2.6 Immunoblot analysis
Cells were disseminated and cultured overnight and then treated with the indicated concentrations of reagents. The cell lysate was prepared with 2 × Laemmli sample buffer (Bio-Rad) supplemented with β-mercaptoethanol. Immunoblot analyses were conducted according to standard semi-dry transfer procedures using 5%–20% gradient precast polyacrylamide gels (ePAGEL, ATTO) with primary antibodies listed in Table S2.
2.7 Phospho-kinase array
Kinase activation was screened using the Phospho-kinase Array Kit (R&D Systems). U2OS and MG63 cells were cultured under nonadherent conditions for 1 day and then treated with 500 nM trametinib for 3 h. Five hundred micrograms of total cell lysate was used per sample. Signal intensities were quantitated using the ImageJ software,24 and data are expressed as means normalized against the intensities of reference spots (Table 1).
2.8 Detection of apoptotic cells by flow cytometry
Cells were collected, washed with ice-cold PBS, and stained with propidium iodide and allophycocyanin-conjugated annexin V (eBioscience). Stained cells were assayed by flow cytometry on a FACSVerse (BD Biosciences). Data were analyzed with the FlowJo software (Tree Star).
2.9 Cell-cycle analysis
Cells were trypsinized, washed with PBS, fixed with 70% ethanol for ≥48 h at −20°C, washed twice with ice-cold PBS, and stained with PBS containing 10 μg/ml propidium iodide and 20 μg/ml RNase.
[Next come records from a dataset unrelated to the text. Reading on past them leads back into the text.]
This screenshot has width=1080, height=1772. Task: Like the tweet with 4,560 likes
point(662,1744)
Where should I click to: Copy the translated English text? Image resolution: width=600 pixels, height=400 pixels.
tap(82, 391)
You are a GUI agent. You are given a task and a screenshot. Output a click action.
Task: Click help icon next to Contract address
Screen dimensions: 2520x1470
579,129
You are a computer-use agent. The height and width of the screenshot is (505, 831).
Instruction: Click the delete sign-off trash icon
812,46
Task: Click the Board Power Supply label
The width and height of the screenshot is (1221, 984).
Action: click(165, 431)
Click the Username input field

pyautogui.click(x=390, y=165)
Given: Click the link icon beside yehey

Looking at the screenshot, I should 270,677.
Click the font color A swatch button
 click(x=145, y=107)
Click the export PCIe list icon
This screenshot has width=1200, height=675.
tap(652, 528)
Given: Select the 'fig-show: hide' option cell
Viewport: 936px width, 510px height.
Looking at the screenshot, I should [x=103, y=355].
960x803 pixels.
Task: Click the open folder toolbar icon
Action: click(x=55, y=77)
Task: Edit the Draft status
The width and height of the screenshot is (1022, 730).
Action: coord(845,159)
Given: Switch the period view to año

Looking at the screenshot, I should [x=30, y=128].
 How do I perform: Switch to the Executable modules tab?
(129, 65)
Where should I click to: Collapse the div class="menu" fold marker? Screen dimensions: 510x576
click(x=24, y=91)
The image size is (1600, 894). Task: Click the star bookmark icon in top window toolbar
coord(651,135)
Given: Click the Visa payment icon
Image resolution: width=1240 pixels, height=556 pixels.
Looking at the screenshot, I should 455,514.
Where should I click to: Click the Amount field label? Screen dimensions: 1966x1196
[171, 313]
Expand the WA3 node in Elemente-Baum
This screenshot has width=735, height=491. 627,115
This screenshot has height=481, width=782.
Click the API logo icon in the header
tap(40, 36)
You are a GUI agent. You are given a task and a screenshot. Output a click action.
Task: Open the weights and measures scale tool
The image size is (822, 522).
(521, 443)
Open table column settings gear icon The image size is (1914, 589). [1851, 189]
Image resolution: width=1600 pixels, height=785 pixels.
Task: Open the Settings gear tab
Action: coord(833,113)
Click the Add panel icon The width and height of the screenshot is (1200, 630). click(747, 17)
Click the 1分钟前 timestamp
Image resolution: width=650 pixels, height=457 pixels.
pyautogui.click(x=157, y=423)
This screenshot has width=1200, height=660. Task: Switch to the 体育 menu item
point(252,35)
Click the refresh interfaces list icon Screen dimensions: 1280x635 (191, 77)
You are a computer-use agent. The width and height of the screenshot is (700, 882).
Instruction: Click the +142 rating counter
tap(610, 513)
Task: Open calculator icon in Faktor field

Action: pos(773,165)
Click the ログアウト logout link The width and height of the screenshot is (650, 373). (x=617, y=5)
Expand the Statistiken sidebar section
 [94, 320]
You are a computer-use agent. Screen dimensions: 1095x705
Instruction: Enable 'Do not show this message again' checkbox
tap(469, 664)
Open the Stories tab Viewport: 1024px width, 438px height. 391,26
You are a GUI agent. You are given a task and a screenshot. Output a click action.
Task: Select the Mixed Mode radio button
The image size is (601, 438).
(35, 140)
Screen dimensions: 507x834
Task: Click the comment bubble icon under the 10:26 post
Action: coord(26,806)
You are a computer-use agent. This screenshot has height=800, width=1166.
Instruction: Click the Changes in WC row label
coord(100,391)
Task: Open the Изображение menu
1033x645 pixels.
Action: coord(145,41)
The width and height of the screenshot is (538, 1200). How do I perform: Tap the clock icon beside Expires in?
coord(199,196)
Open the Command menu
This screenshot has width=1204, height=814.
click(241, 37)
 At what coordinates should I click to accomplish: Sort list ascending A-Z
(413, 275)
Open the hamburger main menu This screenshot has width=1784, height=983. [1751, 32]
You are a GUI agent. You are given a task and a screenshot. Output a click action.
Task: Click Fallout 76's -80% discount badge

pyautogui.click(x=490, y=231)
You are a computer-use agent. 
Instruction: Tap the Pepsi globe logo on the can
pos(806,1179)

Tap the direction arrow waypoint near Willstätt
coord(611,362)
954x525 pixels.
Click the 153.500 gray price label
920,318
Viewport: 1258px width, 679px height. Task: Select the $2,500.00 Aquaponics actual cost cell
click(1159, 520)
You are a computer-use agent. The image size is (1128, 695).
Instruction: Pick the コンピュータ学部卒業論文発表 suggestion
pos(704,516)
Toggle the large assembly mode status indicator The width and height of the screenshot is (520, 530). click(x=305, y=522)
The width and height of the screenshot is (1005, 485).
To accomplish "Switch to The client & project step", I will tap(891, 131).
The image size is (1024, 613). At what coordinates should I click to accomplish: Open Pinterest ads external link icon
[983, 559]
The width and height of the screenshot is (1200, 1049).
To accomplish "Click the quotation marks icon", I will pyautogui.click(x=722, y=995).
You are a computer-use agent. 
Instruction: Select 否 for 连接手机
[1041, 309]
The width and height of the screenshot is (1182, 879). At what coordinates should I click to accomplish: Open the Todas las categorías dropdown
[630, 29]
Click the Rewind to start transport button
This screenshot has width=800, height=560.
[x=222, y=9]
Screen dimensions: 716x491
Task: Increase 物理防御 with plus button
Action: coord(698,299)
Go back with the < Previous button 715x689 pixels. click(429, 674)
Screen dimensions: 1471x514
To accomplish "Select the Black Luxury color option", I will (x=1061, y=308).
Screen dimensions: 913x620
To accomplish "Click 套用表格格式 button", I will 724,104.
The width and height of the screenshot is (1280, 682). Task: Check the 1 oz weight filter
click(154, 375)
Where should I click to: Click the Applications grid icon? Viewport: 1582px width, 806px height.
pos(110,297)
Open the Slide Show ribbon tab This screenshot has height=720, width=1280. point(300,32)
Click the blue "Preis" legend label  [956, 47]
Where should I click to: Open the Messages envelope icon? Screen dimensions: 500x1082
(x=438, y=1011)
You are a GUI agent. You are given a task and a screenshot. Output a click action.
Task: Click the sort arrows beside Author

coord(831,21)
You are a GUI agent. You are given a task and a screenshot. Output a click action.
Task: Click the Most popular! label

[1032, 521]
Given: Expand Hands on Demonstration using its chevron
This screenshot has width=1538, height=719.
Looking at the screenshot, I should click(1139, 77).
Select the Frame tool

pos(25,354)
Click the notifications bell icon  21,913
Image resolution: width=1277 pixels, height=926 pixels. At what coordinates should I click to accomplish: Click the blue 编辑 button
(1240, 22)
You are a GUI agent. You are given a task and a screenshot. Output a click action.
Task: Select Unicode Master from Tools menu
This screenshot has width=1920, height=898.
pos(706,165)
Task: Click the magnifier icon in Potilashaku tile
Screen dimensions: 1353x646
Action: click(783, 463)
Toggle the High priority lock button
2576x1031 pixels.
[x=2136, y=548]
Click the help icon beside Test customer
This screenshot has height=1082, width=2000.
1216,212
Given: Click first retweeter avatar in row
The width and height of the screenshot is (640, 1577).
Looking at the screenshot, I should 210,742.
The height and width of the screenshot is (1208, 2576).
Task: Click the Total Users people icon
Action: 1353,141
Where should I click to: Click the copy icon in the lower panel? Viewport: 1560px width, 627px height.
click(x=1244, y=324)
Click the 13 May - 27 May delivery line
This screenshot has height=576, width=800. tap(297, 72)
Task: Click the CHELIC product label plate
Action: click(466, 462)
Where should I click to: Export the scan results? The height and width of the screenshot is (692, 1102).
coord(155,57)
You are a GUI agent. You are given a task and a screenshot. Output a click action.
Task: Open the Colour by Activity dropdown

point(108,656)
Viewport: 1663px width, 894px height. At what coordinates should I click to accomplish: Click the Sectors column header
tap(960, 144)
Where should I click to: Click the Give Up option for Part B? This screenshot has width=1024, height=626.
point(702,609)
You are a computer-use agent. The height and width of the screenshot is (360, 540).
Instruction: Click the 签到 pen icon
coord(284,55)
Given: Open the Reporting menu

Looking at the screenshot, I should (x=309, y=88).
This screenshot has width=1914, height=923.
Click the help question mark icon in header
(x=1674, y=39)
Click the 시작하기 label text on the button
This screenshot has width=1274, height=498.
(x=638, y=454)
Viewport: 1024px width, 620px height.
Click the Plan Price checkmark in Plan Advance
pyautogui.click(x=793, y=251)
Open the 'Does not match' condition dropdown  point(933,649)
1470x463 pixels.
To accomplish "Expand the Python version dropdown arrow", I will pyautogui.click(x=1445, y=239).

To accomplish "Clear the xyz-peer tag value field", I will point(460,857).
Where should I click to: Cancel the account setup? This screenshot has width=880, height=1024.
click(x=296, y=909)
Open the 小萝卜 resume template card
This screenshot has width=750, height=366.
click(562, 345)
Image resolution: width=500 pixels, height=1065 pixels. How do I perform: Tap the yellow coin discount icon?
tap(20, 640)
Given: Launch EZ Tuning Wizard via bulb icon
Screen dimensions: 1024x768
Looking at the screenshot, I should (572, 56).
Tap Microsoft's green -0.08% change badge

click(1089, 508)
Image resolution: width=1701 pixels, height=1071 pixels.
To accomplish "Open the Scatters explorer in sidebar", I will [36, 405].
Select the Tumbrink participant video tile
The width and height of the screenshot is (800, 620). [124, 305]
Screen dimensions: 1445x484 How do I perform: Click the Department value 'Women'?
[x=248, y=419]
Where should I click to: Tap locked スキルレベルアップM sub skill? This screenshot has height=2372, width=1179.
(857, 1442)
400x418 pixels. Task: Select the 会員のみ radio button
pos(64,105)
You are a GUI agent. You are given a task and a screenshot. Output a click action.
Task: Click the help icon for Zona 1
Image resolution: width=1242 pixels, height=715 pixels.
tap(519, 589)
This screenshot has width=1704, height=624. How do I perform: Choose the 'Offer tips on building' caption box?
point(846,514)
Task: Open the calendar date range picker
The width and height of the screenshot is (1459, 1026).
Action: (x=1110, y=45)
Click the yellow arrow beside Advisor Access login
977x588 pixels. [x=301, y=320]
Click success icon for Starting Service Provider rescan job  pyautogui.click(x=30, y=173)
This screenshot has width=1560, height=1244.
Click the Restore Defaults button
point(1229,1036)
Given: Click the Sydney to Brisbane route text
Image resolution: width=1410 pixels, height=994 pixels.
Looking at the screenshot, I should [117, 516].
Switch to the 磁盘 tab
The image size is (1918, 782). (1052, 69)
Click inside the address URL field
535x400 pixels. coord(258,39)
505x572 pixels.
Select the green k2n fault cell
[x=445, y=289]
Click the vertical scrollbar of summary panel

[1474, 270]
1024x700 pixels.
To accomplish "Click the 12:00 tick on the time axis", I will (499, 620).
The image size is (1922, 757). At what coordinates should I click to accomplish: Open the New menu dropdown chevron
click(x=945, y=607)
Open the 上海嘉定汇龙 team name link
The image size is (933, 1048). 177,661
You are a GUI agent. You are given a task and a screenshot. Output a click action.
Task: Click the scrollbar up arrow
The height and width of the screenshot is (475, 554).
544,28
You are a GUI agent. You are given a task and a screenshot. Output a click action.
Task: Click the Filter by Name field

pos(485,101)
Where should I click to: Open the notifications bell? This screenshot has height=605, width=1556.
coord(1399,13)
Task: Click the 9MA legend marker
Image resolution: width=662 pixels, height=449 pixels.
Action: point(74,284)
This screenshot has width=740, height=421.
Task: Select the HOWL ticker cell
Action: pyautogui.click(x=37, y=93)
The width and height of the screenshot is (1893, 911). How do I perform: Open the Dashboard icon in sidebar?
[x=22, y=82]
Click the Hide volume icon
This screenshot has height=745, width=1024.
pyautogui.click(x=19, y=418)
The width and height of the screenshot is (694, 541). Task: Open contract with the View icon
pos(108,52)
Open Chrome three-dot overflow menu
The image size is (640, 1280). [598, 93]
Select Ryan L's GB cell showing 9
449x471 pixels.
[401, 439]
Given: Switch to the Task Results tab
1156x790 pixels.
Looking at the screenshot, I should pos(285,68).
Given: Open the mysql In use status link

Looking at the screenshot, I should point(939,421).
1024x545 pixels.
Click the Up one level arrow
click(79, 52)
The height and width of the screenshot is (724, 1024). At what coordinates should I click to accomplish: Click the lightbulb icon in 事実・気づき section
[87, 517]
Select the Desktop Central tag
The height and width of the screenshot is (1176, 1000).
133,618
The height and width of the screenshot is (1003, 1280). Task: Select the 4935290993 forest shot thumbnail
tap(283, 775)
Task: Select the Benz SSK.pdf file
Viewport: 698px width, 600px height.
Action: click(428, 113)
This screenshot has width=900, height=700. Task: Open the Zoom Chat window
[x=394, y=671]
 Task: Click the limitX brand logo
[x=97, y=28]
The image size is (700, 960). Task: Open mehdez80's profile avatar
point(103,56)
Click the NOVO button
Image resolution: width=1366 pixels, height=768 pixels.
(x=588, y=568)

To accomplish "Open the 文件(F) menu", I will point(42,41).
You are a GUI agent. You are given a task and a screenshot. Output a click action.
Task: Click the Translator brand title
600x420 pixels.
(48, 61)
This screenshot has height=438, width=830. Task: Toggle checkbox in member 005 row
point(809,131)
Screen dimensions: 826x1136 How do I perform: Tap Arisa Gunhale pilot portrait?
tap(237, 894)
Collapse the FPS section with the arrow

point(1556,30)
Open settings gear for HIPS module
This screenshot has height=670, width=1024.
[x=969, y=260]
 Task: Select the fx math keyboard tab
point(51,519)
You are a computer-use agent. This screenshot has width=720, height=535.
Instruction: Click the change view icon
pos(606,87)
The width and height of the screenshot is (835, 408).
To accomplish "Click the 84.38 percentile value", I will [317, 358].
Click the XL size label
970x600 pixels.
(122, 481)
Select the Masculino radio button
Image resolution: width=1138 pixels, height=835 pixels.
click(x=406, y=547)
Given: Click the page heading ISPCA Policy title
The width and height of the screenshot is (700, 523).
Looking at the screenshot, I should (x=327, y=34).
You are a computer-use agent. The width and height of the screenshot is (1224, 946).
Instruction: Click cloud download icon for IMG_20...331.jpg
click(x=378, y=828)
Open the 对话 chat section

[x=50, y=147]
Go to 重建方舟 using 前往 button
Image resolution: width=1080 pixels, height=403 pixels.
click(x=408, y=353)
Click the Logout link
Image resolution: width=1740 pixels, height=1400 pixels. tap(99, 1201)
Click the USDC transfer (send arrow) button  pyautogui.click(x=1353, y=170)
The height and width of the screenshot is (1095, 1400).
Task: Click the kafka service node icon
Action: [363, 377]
The DNA content of at least 10,000 singlet cells was analyzed by flow cytometry.
2.10 Reverse transcription (RT) and real-time PCR analysis
Total RNA extraction, RT, and real-time PCR analyses were performed using the NucleoSpin RNA kit and PrimeScript reverse transcriptase (Takara).6, 8, 10 The sequences of PCR primers are provided in Table S3. For preparation of in vivo samples, the left lung was suspended with lysis buffer and disrupted using BioMasher (Nippi). For evaluation of circulating tumor cells, total RNA was extracted from 200 μl blood with the NucleoSpin RNA Blood kit (Takara). Tumor cells were quantitated based on the level of Gfp mRNA relative to Actb mRNA.
2.11 Metabolome analysis
AXT cells were cultured for 24 h under adherent or nonadherent conditions. Adherent cells (1.8 × 106) on the dish or nonadherent cell pellets (2.1 × 106) were washed twice with 10 ml of 5% mannitol and supplemented with 1 ml methanol containing 25 μM each of three internal standards (IS; l-Methionine, 2-(N-morpholino)-ethanesulfonic acid (MES), and d-camphor-10-sulfonic acid [CSA]). Adherent cells were collected with cell scrapers. After vortexing, 400 μl supernatant was mixed with 400 μl CHCl3 and 200 μl milli-Q water. After centrifugation, 400 μl of the aqueous layer was filtered through an HMT 5 kDa ultrafiltration tube (Human Metabolome Technologies), and the filtrate was dehydrated and used for CE-MS.25 For in vivo samples, AXT cells (5 × 105) suspended in 100 μl IMDM were injected subcutaneously into the flanks of 7-week-old female syngeneic C57BL/6J mice on Day 1. Primary tumors (25.0–52.1 mg) and lung metastases (3.0–28.2 mg) were resected after euthanasia on Days 23 or 31; normal tissues were removed under a stereomicroscope. Samples were immediately frozen with liquid nitrogen and stored at −80°C. Then the charged metabolites were extracted and quantified by CE-MS as previously described.25
2.12 Statistical analysis
All assays were performed at least in triplicate. Unless indicated otherwise, quantitative data are expressed as means ± SD relative to the control value. Data were analyzed with Student's t test, and a p < 0.05 was considered statistically significant. (*, p < .05; **, p < .005; NS, not significant).
3 RESULTS
3.1 MEK inhibitors potently decrease osteosarcoma cell viability under nonadherent conditions
Mouse osteosarcoma AXT cells can grow under both adherent and nonadherent culture conditions, although growth rates are higher in the former case (Figure 1A,B). Under nonadherent conditions, several tyrosine kinases that could activate the MAPK pathway and support cell growth were still activated in AXT cells (Figure S1A). To assess the similarities between the two in vitro culture conditions and the in vivo environment, we focused on metabolite levels. Specifically, we calculated the correlations between in vitro and in vivo tumor cells in the levels of 82 metabolites detectable by CE-MS (Figures 1C and S1B, Table S4).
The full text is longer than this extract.